Del engaño al infierno
En esa vivienda, según la reconstrucción judicial, las tres jóvenes fueron privadas de su libertad, atadas, golpeadas y sometidas a torturas. La violencia no fue improvisada. Respondía a una lógica. Una represalia vinculada al narcotráfico, ejecutada con frialdad y coordinación. El objetivo era recuperar droga presuntamente robada a la organización. El método, dejar un mensaje.
Los cuerpos fueron enterrados en el patio. La camioneta usada para el traslado apareció incendiada horas después. Pero no alcanzó. Las cámaras de seguridad siguieron el rastro. Y lo que parecía un golpe perfecto empezó a desarmarse.
La causa fue creciendo como una red. Once personas quedaron identificadas. Víctor Sotacuro Lázaro, con un rol clave en el traslado. Milagros Ibáñez, su sobrina, como apoyo. Maximiliano Parra e Iara Ibarra, señalados por limpiar la escena. Miguel Villanueva Silva, involucrado en la filmación del crimen. Matías Ozorio, mano derecha del líder. Ariel Giménez, acusado de cavar la fosa. Celeste González, vinculada al alquiler de la casa. Mónica Mujica, por encubrimiento. Bernabé Mallón, alias “El Tío”, en la planificación. Y Joseph Cubas Zavaleta, con una situación judicial aún abierta. En el centro de ese entramado aparece “Pequeño J”. El que, según la hipótesis más firme, ordenó y organizó todo.
Cuando la investigación lo señaló, escapó. Cruzó fronteras, se escondió como pudo. Lo encontraron en Perú, oculto dentro de un camión de pescado, después de una comunicación que lo delató. La captura fue apenas el comienzo. Lo difícil vino después: sostener una extradición, coordinar sistemas judiciales, traerlo de vuelta.

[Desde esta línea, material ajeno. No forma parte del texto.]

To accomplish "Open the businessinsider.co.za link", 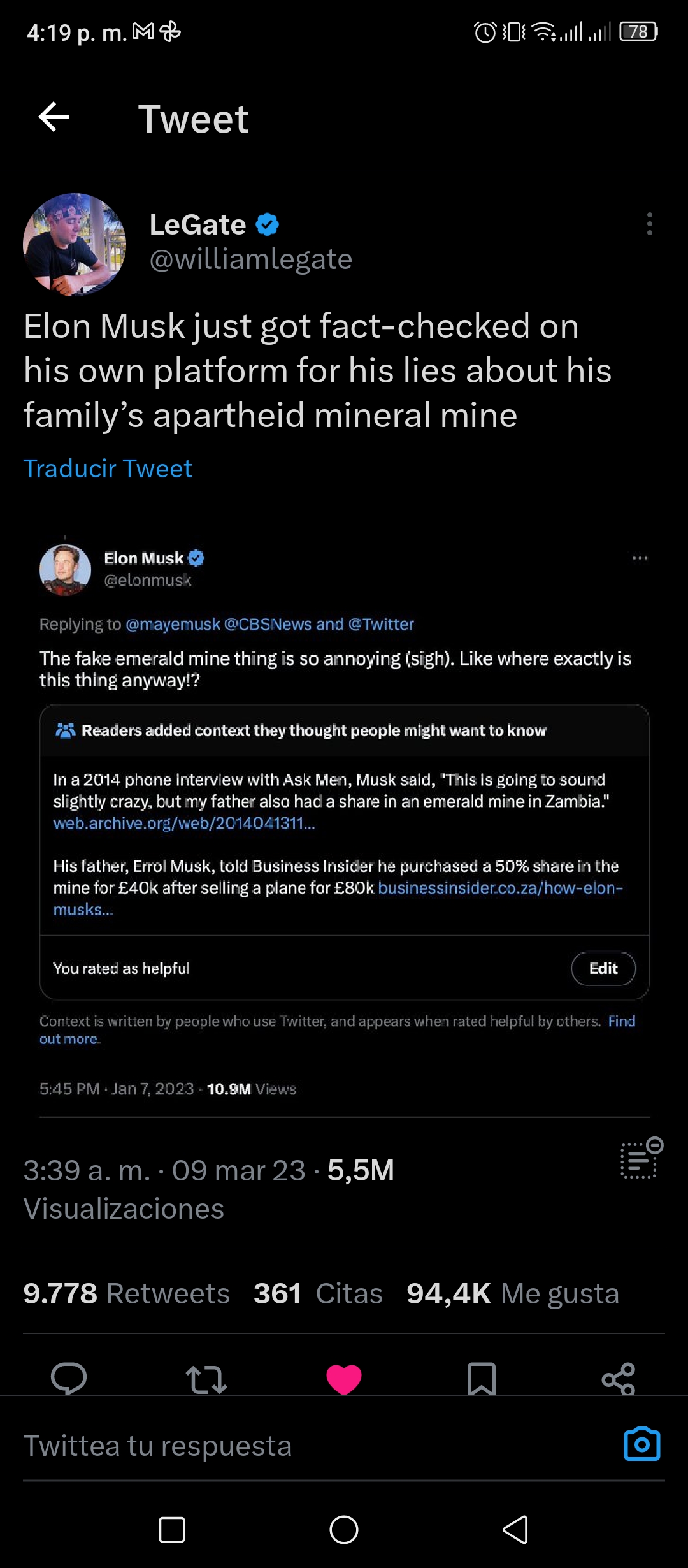I will tap(338, 898).
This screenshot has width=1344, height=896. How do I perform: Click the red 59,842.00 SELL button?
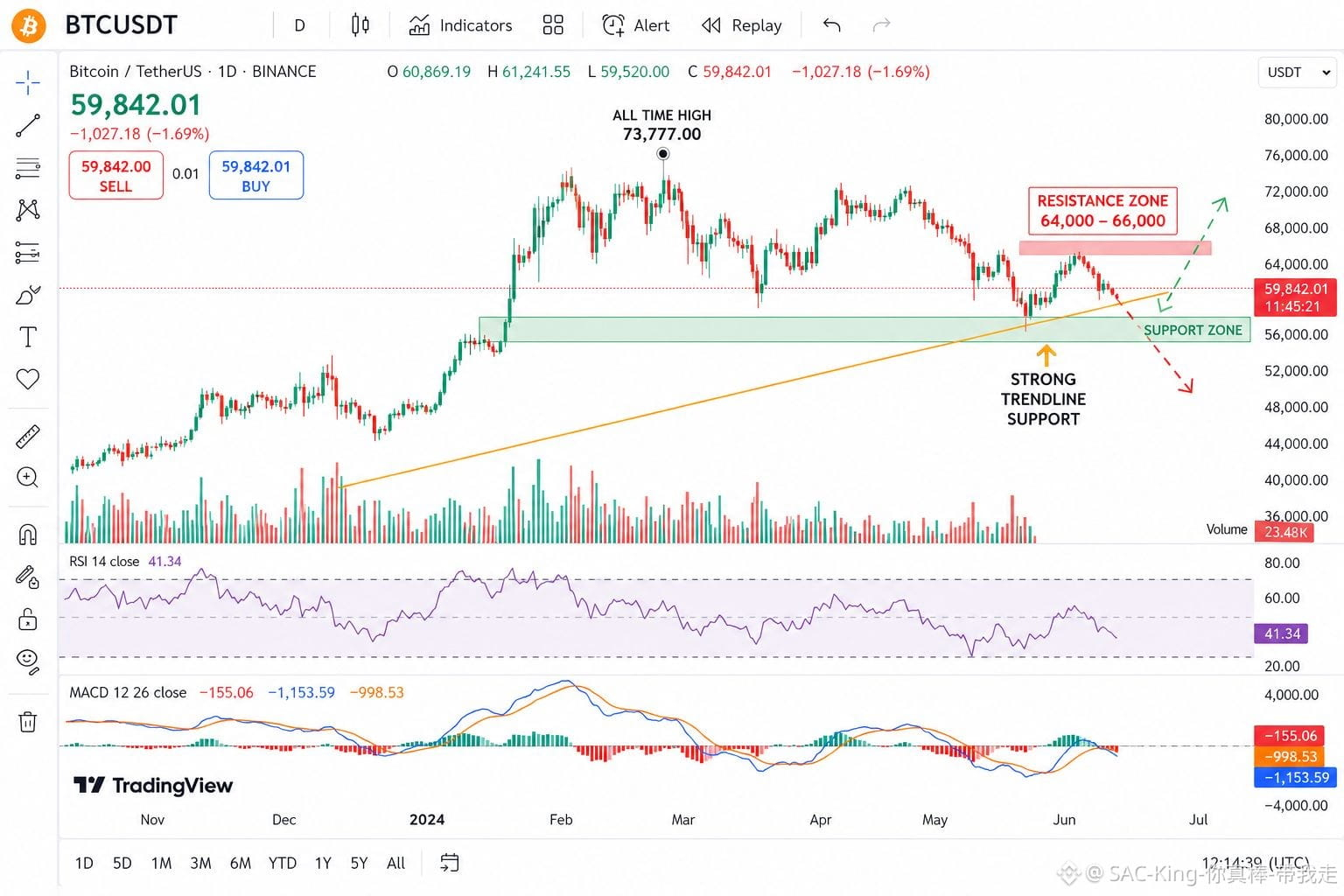click(116, 176)
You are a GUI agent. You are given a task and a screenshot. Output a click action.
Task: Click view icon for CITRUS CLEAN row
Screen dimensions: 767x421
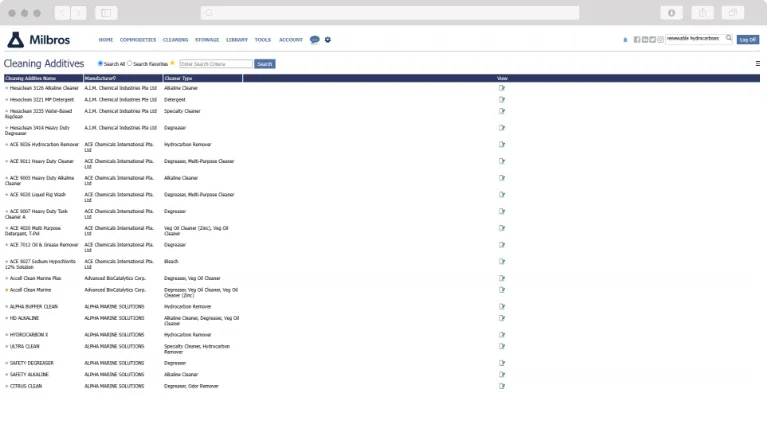click(x=502, y=386)
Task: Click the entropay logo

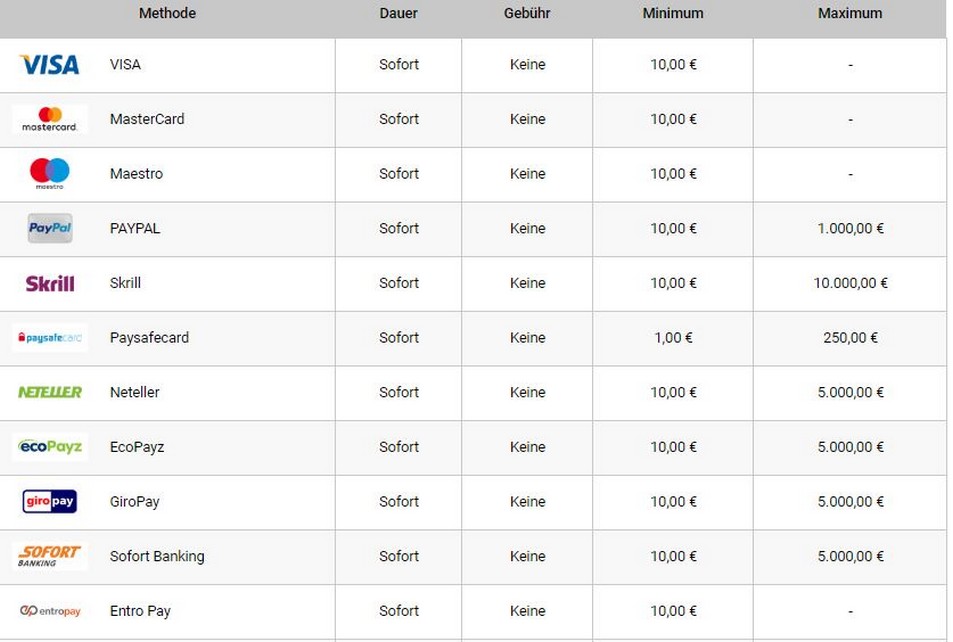Action: coord(50,611)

Ahora está acá. Bajo custodia de la Policía Federal, alojado en un penal y a la espera de declarar ante el Juzgado Federal en lo Criminal y Correccional N°2 de Morón. Su indagatoria puede ordenar piezas, pero también abrir otras incógnitas. Porque la causa todavía no está cerrada y los investigadores no descartan más implicados.
El caso no es solo un expediente. Es una postal cruda del conurbano fragmentado. Un recorrido que va de La Matanza a Varela, de la promesa al horror, de la calle a una estructura criminal que opera con códigos propios. También es una pregunta abierta sobre cómo estas redes crecen, se sostienen y penetran en territorios donde el Estado llega tarde o llega mal.
La extradición de “Pequeño J” no repara nada. Pero marca un límite. Al menos, esta vez, el hilo no se cortó en la frontera. Y eso, en un escenario donde tantas veces todo queda en la nada, no es un dato menor.